Album Review: Lunar – Eidolon

Lunar - Eidolon

With up-and-coming bands, you get this fizzy feeling of excitement for new material. This is because, deep down, you truly want to see someone succeed in an awesome way. Success, in our environment at least, is measured largely by popularity — for better or for worse (that discussion can go on ad infinitum), it’s the nature of our beast. But, popularity doesn’t always kill the goat, despite having already killed quite a few. Some bands merely survive their self-made gauntlet; others, even fewer, completely destroy it. Enter Lunar’s newest, sophomore full-length Eidolon, out now via Divebomb Records.

The project’s path has been linear thus far. Their first album Theogony (2017) was a successful exercise in hyper-modernizing death metal for the masses, imbuing technicality and delicate songwriting without curtailing the genre’s trademark groove and heft. This debut was particularly strong not because it tried to reinvent the prog death metal genre (it didn’t); rather, it set out to execute on existing tropes with as much keen engineering as possible. Originally a project drummer Alex Bosson and guitarist Ryan Erwin, Lunar had a winning formula figured out with Theogony, and the safest bet would have been to execute on that formula as accurately as their talents and knowledge would allow. Sadly, Erwin passed away in 2018, and Bosson led by this tragedy and using it as an inspiration decided to continue the project and write Eidolon, with the help of singer Chandler Mogel, bassist Ryan Price and guitarist Balmore Lemus. Additional support came from guest performances from members of Leprous, Haken, Fallujah, and Thank You Scientist.

Up close, Eidolon is a dizzying array of finely tuned gears and switches clicking in complex operation; stand back, and Eidolon’s details blend into a focused image, revealing detailed brushstrokes, tremendous climaxes, and entrenched, darkened lows. There’s really no vantage point without a maximally stimulating view: this album is starkly forthright (e.g. the profoundly heavy chug moments) and chock full of gusto (e.g. the dizzying, effects-saturated guitar solos).

Eidolon boldly proclaims its beauty: balladic melodies emerge from nowhere, then combine to reinforce a grander, more dramatic narrative structure which unfolds consistently throughout its seven songs. The warmth and shimmer of cello on the closing epic “Your Long Awaited Void” juxtaposes the hollowed-out, bass-tightened guitars at tactical moments, but creates no discordance or feelings of instrumental mismatch. Even more, momentous swaths of blast beats follow an incomprehensible quantum logic in their ephemeral emergence; structurally, they support the guitar/bass/vocal trifecta’s ascents toward mind/body-separating precipices. Eidolon lives only in that vivid presence; ferociously forceful, it pile-drives you into a heightened state of mind.

Instrumentally, Lunar have written a veritable festival of esoteric delights: each song is a bespoke arrangement of varied vocals (guttural bellows to cliff-edge shrieks), pirouetting guitars (dancing effortlessly, methodical but fluid), and unhinged drumming (fills upon fills upon fills; also, strategic blasts).

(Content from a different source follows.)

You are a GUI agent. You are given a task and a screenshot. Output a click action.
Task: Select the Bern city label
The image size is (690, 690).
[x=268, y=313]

Omniscient melodies act as the thread weaving distinct guitar-led passages together; Eidolon contains a glut of ideas, but everything’s situated in a well-sutured and fully functional architecture. The album presents no puzzles, though, acting more like piece of visual art which doesn’t affect you until after deeper reflection and study. Then again, that’s not to call the album indecipherable, or even hard. Let’s call the effect subtle — and for a project so ludicrously goddamn aggressive at times, executing on a level of subtly is an achievement indeed.

Alex Bosson

Alex Bosson

“Nuance” is the word, and so is “texture.” Lunar didn’t lack these elements on their first album per se, but they weren’t the focus. Theogony was more grounded, established within itself. This time, Lunar embraces drama and atmosphere, the overwhelming feeling of triumph, and the deafening pang of defeat. Eidolon bleeds crimson red, gripping attentions with confident melodies and heretofore unseen mightiness, refusing to release until the most dramatically opportune moment. Maintaining coherence over so many sudden shifts, vocal variations, and disparate influences spells doom for most bands who decide to destroy all reservations and go wild. This album, though, solidifies as one sound formed from many. To change so much but still retain your core identity seems impossible; defeating those odds imbues this music with a special magic.

Eidolon will almost certainly grace your year-end lists, and rightfully so, if you happen to stumble upon it. It’s a behemoth accomplishment from an underrated project. Not only does it prove that progressive death metal is infinitely expansive — that popularity doesn’t always ruin bands — it demonstrates that we’re collectively championing the truly special, the ones who by the edge of their talents and the grit in their guts create something universally interesting but also undeniably peculiar and multifaceted. It’s that exact balance that Eidolon nails flawlessly. Risking it all, Lunar might just become the new hottest thing in the genre.